### Required work
Set down the full data below exactly as given, please.

Records excerpted from a collection
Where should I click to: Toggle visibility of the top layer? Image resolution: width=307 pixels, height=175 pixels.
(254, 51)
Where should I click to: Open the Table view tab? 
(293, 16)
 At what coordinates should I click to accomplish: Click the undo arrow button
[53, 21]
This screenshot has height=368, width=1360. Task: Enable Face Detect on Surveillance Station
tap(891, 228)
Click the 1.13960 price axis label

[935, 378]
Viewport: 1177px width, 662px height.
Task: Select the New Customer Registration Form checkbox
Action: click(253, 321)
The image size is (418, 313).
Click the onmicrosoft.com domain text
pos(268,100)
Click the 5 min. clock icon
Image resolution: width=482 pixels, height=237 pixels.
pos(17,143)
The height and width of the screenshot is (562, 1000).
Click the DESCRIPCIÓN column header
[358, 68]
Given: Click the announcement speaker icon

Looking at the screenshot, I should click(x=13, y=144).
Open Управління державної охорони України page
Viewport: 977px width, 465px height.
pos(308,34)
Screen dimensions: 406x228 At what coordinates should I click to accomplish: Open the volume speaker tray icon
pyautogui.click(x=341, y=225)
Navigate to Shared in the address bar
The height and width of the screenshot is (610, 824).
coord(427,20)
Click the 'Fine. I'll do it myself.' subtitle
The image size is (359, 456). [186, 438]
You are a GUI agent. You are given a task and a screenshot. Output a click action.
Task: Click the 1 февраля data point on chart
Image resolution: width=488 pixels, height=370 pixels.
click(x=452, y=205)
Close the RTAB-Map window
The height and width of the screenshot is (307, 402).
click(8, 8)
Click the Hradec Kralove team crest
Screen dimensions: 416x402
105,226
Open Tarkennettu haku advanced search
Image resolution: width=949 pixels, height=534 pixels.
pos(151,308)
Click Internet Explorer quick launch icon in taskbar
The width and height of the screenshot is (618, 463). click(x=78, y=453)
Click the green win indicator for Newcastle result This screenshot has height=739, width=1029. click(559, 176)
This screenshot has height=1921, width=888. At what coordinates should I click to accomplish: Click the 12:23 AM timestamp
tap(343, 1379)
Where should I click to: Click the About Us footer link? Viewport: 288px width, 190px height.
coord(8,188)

### Output for this exercise
Where should I click to: Toggle visibility of the top layer? Image resolution: width=307 pixels, height=175 pixels.
(254, 51)
Where should I click to: Open the Table view tab? 
(293, 16)
 At what coordinates should I click to accomplish: Click the undo arrow button
[53, 21]
This screenshot has height=368, width=1360. Task: Enable Face Detect on Surveillance Station
tap(891, 228)
Click the 1.13960 price axis label

[935, 378]
Viewport: 1177px width, 662px height.
Task: Select the New Customer Registration Form checkbox
Action: click(253, 321)
The image size is (418, 313).
Click the onmicrosoft.com domain text
pos(268,100)
Click the 5 min. clock icon
Image resolution: width=482 pixels, height=237 pixels.
pos(17,143)
The height and width of the screenshot is (562, 1000).
Click the DESCRIPCIÓN column header
[358, 68]
Given: Click the announcement speaker icon

Looking at the screenshot, I should click(x=13, y=144).
Open Управління державної охорони України page
Viewport: 977px width, 465px height.
pos(308,34)
Screen dimensions: 406x228 At what coordinates should I click to accomplish: Open the volume speaker tray icon
pyautogui.click(x=341, y=225)
Navigate to Shared in the address bar
The height and width of the screenshot is (610, 824).
coord(427,20)
Click the 'Fine. I'll do it myself.' subtitle
The image size is (359, 456). [186, 438]
You are a GUI agent. You are given a task and a screenshot. Output a click action.
Task: Click the 1 февраля data point on chart
Image resolution: width=488 pixels, height=370 pixels.
click(x=452, y=205)
Close the RTAB-Map window
The height and width of the screenshot is (307, 402).
click(8, 8)
Click the Hradec Kralove team crest
Screen dimensions: 416x402
105,226
Open Tarkennettu haku advanced search
Image resolution: width=949 pixels, height=534 pixels.
pos(151,308)
Click Internet Explorer quick launch icon in taskbar
The width and height of the screenshot is (618, 463). click(x=78, y=453)
Click the green win indicator for Newcastle result This screenshot has height=739, width=1029. click(559, 176)
This screenshot has height=1921, width=888. At what coordinates should I click to accomplish: Click the 12:23 AM timestamp
tap(343, 1379)
Where should I click to: Click the About Us footer link? Viewport: 288px width, 190px height.
coord(8,188)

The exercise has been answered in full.